Parmi eux donc, se trouve le yuzu. Le précieux fruit est depuis longtemps abondamment utilisé dans la haute cuisine japonaise. Son extraordinaire parfum captive de nombreux maîtres queux nippons. Mais à l’extérieur de la préfecture de Kôchi, qui cultive environ la moitié du yuzu produit au Japon, la consommation était assez limitée jusqu’il y a peu. « Seul le zeste était utilisé pour aromatiser certains plats », explique Tôtani Mochifumi. Le sudachi était réservé pour relever la saveur du sanma (ou balaou du Japon), et des champignons matsutake. Le kabosu et le daidai étaient les agrumes de choix pour la préparation de la sauce de soja aromatisée, le ponzu. « Ce n’est qu’une vingtaine d’années que le fruit a commencé à être utilisé dans sa totalité. Le jus et la pulpe, jusqu’aux pépins, ont fait leur apparition dans la composition de plats savoureux, tout comme de desserts. »
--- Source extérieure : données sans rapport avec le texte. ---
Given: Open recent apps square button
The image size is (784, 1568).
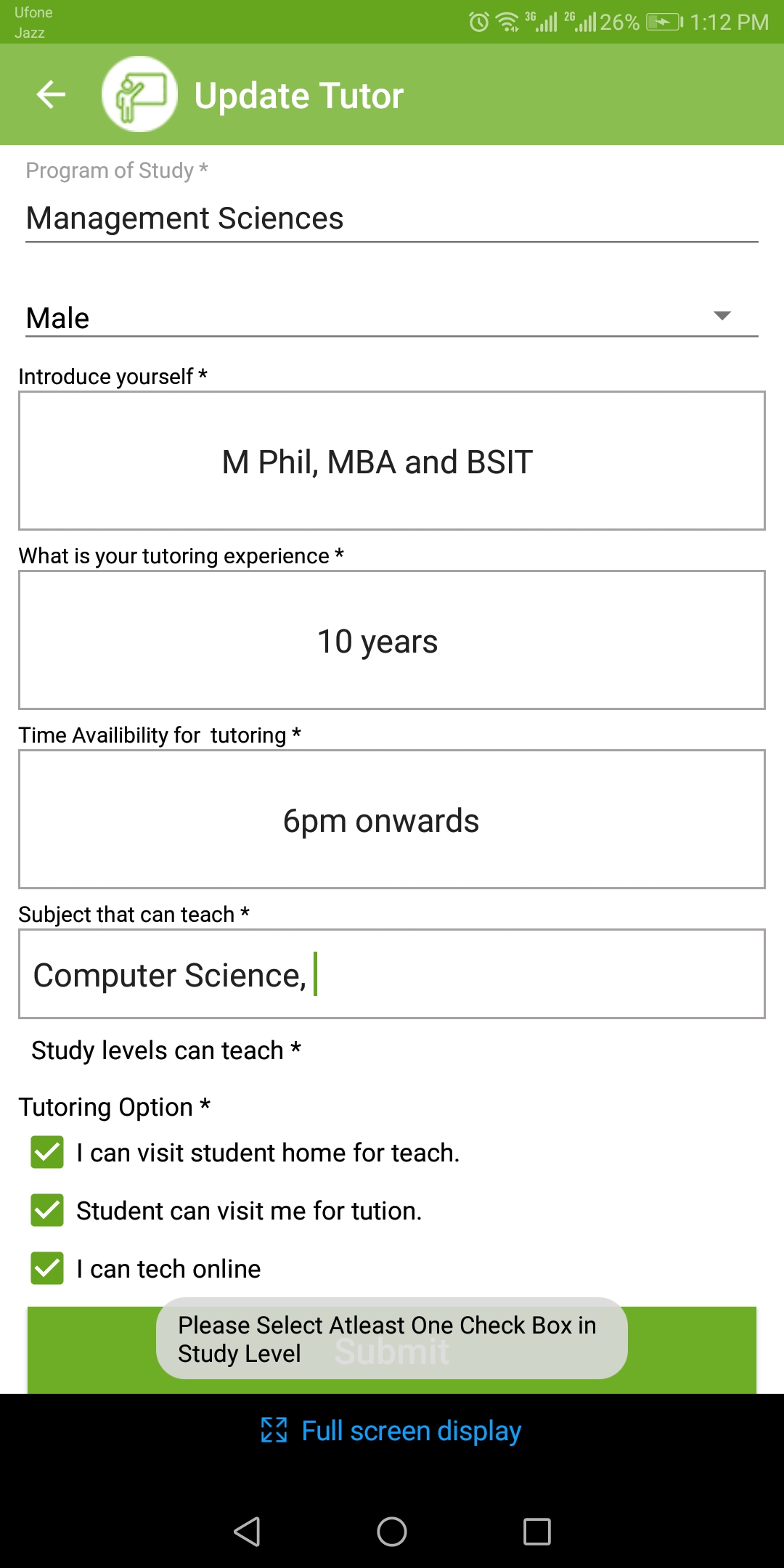Looking at the screenshot, I should (537, 1532).
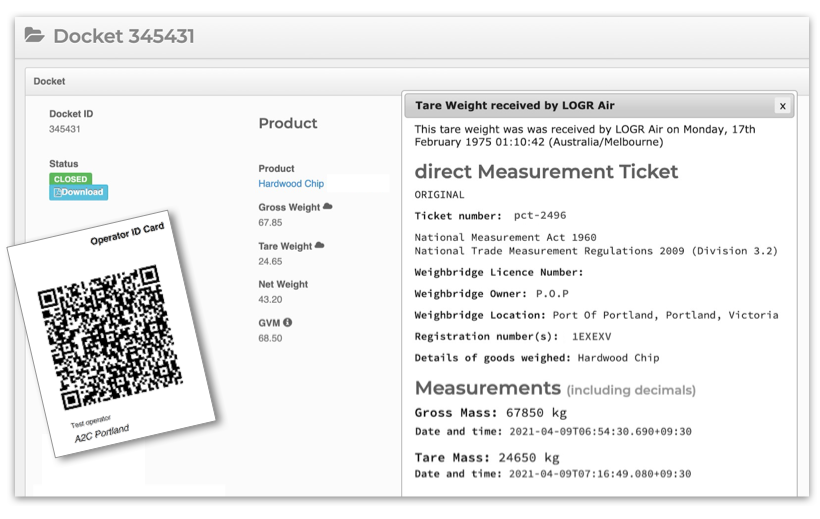Download the docket
The height and width of the screenshot is (519, 820).
(x=78, y=192)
Un sentier au milieu de la forêt mène à l’usine de production, ouverte au public

Le yuzu n’est pas un fruit facile à cultiver pour autant. Les arbres sont pourvus de longues épines acérées, ce qui demande une grande quantité de travail lors de la récolte. Par ailleurs, les semis mettent longtemps à mûrir. « Il est un vieil adage ici : 3 ans pour la pêche et la châtaigne, 8 ans pour le kaki et 18 ans pour ce sacré yuzu », explique M. Tôtani. La multiplication par greffage réduit le temps nécessaire pour l’apparition des fruits, mais les arbres cultivés à partir de graines les rendent davantage acides et parfumés, très prisés des chefs professionnels. C’est ce genre de yuzu qui est généralement cultivé à Umaji.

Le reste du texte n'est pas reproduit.